La «Angélica» romana suprime la vieja tradición, buena para un poema virgiliano, pero que los oyentes más observadores debían de escuchar con una mueca de escepticismo. La abeja sigue todavía en su puesto de honor, pero no como virgen «que da a luz y permanece intacta, a semejanza de la Virgen María», sino como madre fecunda, como industriosa y oficiosa fabricadora de ese cirio glorioso, emblema sagrado de una luz divina, que anualmente realiza su noble función de heraldo de la resurrección de Cristo y fiel guion del pueblo cristiano.

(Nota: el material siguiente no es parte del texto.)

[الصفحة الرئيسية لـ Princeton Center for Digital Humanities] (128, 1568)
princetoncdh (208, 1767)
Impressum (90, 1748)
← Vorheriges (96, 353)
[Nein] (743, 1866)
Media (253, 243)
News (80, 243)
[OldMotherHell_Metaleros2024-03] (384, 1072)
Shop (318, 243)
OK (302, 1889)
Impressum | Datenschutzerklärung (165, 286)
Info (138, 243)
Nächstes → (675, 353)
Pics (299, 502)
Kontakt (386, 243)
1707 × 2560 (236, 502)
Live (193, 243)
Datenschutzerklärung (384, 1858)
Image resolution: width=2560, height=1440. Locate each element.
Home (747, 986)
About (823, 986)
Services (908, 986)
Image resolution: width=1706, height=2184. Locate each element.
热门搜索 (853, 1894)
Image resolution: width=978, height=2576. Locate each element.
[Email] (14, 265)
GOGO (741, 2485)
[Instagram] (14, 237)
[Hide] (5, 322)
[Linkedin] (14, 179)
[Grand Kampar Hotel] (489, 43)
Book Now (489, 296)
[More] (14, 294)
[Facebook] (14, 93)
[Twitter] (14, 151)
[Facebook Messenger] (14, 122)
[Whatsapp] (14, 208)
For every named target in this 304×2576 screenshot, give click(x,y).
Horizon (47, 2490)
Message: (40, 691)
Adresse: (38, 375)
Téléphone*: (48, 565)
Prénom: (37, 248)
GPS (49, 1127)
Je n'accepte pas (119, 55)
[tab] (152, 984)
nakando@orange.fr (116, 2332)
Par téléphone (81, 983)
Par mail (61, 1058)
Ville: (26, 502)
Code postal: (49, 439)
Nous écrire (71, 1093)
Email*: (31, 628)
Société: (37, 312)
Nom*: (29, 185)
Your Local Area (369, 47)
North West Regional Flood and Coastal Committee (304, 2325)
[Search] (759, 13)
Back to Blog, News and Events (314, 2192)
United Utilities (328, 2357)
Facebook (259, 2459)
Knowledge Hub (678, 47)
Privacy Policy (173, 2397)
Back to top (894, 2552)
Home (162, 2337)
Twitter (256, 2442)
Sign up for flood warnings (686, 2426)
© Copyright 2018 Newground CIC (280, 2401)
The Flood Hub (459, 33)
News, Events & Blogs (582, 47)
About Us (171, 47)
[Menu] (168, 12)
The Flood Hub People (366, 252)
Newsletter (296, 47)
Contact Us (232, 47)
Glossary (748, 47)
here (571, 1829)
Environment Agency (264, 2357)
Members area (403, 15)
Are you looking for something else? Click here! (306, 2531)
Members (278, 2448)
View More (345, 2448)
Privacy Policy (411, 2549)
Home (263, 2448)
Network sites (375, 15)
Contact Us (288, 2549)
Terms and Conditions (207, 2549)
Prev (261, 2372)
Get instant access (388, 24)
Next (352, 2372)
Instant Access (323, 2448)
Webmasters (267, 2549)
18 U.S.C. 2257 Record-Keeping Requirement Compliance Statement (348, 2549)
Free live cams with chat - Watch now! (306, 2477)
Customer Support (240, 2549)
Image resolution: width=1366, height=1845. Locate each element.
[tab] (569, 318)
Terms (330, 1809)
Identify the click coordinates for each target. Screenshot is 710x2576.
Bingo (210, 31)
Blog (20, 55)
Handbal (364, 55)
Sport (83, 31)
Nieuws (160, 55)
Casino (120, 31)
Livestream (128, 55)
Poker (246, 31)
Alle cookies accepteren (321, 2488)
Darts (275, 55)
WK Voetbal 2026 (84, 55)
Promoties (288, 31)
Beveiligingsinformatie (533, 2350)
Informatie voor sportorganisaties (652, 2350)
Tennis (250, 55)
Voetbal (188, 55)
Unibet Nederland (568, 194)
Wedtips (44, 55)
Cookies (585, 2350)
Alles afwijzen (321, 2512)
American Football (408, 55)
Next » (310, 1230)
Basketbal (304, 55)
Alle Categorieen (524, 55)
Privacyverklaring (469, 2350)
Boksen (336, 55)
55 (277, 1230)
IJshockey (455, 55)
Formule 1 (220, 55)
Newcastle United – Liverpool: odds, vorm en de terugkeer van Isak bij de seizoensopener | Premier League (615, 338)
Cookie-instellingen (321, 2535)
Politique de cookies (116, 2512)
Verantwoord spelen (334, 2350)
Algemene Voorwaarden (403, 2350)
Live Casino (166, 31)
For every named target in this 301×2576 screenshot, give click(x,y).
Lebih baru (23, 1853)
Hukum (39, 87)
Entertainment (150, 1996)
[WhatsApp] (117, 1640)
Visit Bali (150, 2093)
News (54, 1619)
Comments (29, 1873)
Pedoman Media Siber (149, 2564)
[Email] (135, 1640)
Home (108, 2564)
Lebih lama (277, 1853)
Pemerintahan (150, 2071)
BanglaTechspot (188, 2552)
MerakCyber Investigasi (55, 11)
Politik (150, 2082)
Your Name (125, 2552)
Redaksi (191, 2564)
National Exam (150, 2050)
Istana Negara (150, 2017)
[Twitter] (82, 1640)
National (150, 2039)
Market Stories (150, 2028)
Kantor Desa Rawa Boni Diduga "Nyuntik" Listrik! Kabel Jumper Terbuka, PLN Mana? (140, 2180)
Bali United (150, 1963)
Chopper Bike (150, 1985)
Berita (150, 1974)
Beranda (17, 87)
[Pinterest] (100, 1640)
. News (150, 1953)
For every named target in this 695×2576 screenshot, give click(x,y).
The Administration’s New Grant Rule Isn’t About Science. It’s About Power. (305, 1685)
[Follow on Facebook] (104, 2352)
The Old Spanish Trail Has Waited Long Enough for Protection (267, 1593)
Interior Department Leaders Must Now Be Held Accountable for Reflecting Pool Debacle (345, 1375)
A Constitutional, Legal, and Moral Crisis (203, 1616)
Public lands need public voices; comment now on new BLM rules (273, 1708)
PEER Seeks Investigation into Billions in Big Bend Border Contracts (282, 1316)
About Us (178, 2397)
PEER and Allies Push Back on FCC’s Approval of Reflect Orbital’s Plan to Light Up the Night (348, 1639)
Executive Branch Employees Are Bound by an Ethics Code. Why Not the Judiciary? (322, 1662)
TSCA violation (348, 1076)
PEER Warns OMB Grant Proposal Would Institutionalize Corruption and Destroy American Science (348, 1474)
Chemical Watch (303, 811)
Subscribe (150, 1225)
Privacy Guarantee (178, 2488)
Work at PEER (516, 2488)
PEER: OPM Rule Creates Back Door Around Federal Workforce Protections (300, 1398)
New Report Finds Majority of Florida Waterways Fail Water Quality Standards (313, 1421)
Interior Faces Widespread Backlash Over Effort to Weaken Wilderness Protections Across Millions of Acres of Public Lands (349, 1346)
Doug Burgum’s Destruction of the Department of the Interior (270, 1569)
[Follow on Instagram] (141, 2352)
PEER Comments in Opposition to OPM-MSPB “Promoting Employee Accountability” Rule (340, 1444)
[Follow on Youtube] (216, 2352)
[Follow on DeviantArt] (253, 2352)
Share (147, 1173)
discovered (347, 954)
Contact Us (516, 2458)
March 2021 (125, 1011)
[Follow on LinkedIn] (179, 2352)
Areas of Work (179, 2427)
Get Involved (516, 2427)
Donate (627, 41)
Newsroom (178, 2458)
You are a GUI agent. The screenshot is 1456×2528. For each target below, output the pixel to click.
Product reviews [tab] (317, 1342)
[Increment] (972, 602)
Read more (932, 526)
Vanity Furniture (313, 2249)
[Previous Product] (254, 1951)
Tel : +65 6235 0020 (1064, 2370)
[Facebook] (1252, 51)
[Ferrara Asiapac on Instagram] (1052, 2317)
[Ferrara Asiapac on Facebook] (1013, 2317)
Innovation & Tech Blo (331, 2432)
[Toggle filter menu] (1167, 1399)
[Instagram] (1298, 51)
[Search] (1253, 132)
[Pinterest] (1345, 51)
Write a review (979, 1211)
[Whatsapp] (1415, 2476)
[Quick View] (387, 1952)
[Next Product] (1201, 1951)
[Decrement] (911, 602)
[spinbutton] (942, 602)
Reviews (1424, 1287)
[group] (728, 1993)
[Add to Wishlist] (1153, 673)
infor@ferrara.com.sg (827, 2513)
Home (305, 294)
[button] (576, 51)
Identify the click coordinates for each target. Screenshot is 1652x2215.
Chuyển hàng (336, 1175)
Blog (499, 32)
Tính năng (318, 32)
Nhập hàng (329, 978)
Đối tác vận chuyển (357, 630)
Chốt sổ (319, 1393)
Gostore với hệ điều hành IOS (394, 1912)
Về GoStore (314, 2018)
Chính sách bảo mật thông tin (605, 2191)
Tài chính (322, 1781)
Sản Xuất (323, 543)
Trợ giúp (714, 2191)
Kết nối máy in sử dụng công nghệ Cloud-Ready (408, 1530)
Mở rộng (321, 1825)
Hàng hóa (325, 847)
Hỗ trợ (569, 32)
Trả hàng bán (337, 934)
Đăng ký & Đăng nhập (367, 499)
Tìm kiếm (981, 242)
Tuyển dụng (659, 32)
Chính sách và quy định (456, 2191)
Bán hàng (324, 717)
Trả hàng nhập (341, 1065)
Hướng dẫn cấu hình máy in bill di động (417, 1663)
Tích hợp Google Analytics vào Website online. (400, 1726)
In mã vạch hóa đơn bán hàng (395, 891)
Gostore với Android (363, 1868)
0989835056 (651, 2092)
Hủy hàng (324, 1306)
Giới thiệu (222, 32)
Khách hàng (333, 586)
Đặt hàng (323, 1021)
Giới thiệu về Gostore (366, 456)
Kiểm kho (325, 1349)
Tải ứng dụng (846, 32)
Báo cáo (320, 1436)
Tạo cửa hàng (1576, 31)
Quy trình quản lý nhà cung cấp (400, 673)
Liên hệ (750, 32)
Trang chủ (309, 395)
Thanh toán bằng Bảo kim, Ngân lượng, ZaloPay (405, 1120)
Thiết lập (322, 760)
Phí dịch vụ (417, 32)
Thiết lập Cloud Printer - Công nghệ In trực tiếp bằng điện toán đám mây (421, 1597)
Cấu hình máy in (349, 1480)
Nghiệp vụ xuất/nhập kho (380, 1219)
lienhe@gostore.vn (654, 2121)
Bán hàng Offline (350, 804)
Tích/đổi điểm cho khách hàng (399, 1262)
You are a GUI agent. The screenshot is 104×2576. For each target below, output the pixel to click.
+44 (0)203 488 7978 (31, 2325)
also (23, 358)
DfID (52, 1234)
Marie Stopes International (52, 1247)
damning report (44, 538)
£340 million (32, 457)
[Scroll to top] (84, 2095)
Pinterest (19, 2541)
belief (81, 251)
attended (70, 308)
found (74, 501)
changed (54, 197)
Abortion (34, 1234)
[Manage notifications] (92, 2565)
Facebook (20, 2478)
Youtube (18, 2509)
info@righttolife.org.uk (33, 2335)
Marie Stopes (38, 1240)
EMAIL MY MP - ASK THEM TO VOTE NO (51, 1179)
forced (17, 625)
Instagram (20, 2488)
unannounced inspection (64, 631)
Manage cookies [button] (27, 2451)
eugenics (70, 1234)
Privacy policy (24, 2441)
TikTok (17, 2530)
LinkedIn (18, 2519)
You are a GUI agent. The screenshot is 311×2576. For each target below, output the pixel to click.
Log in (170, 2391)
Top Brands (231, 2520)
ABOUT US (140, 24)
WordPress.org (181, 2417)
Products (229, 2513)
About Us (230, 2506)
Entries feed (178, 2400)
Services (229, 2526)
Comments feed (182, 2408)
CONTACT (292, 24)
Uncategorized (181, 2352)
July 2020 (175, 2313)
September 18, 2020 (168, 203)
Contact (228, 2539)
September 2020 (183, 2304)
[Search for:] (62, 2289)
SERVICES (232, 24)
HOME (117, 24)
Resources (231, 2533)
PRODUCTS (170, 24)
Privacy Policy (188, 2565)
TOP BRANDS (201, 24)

Su alumbramiento no termina las ceremonias del Sábado Santo. Más bien las anuncia y las prepara. Recuerda la piscina sagrada en que van a ser sumergidos los catecúmenos. Es el momento en que la Iglesia va a lavar con el Bautismo a los que han sido «iluminados» durante la Cuaresma. Hasta en esto se encuentra también un sentido profundo: Cristo va a resucitar, y conviene que resuciten con Él sus elegidos. «Hemos sido sepultados con Cristo en la muerte—dice San Pablo—, a fin de que, como Cristo resucitó de entre los muertos por la gloria del Padre, de la misma manera caminemos nosotros en una vida nueva.» He aquí por qué la Iglesia primitiva juntó el bautismo con la resurrección de Cristo, y para preparar la entrada de los catecúmenos en su seno, organizó esos espléndidos ritos de la vigilia pascual, que hoy nos parecen largos y sin sentido porque hemos olvidado la idea que los hizo nacer y los vivifica. Profecías, cantos, letanías, procesión, bendición del agua, todo tendía a enfervorizar, a instruir, a templar el espíritu de aquellos que iban a ser regenerados por la gracia. El mismo cirio, figura de Cristo triunfante, les recordaba la luz nueva que había de guiarles en su peregrinación por los mundos maravillosos que se abrían a sus miradas durante aquella noche.